You are paid for any
covered loss you suffer as a passenger (but not as a pilot or
crew member) on any aircraft used for the transportation of passengers,
including those suffered while boarding or deplaning such aircraft.
Coverage while riding in an aircraft owned, operated, or leased
by (or on behalf of ) your employer must be agreed to in writing
by the insurance company.
Disappearance.
Your full benefit amount will be paid to your beneficiary if you
are not found within one year of the disappearance, sinking, or
wrecking of a conveyance in which you were riding when a covered
accident occurred.
Exposure
to the elements.
If you are exposed to the elements as the result of an accident
and suffer any loss otherwise covered under the policy, your benefits
will be payable.
Benefits are always
paid in addition to
any other insurance coverage you have . . . group
or individual, government or private!
Effective
date.
Your insurance will
be effective on the first of the month after we receive your enrollment
form.
Terminations.
As long as the plan is in force, you are an eligible employee,
and you pay your premium, your coverage remains in effect. Your
family members will remain insured as long as they are eligible,
you are covered and their premium is paid. Handicapped children
shall remain insured, regardless of age, for as long as they continue
to be handicapped and your coverage remains in force.
Exclusions.
No benefits will be paid for losses caused by or resulting from:
suicide or attempts while sane, self-destruction or attempts while
insane; declared or undeclared war or an act of either; service
in any armed forces (orders to active military service for 2 months
or less shall not constitute service in the armed forces); air
travel except as described under air travel coverage or sickness
or disease.
Low-cost coverage you can count on.
Here's
all you need to do . . .
Just complete the brief enrollment form and return it to your
supervisor. Do not send any money. Premiums will be paid by payroll
deduction.
This coverage costs $.23 each month for every $10,000 of benefits for yourself. You may cover yourself and your eligible family members for just $.43 a month for each $10,000 of your benefit amount.

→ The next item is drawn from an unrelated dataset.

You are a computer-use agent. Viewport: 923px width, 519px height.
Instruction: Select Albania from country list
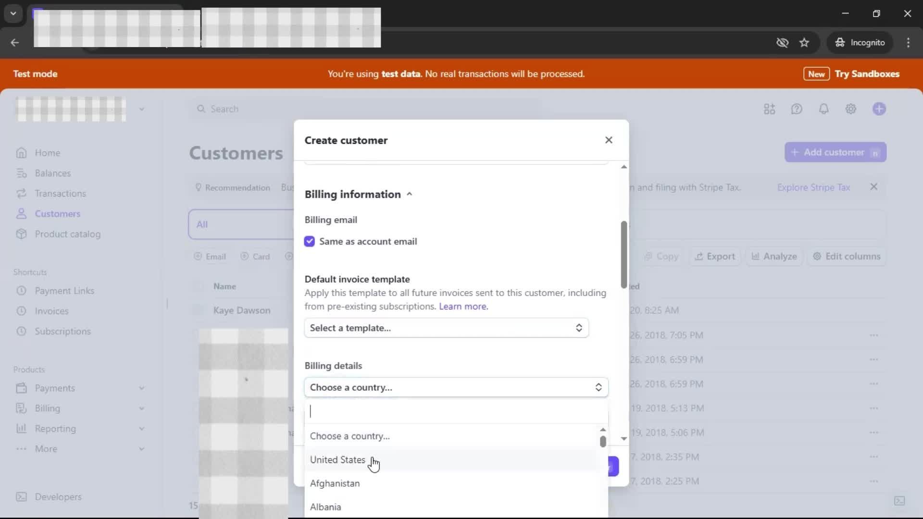[325, 507]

Some frequently selected benefit amounts and corresponding monthly costs are shown below.
Monthly Premiums
| Selected Principal Sum | Employee Coverage | Family Plan |
|---|---|---|
| $25,000 | .63 |
1.18 |
| $50,000 | 1.25 |
2.35 |
| $75,000 | 1.88 |
3.53 |
| $100,000 | 2.50 |
4.70 |
| $150,000 | 3.75 |
7.05 |
| $200,000 | 5.00 |
9.00 |
| $250,000 | 6.25 |
11.75 |
| $300,000 | 7.50 |
14.10 |
Your monthly premium will always be based on your selected benefit amount regardless of age.
NOTE: If an employee and spouse are both eligible as employees for this program, only one may enroll for the Family Plan. The employee insured as a spouse may also enroll for the Employee Only Plan but the amount selected, when combined with the amount for which they are insured under the Family Plan, may not exceed the amount for which they are eligible as an employee. |
This insurance plan is underwritten by the Continental Casualty Company of Chicago, Illinois, one of the CNA Insurance Companies.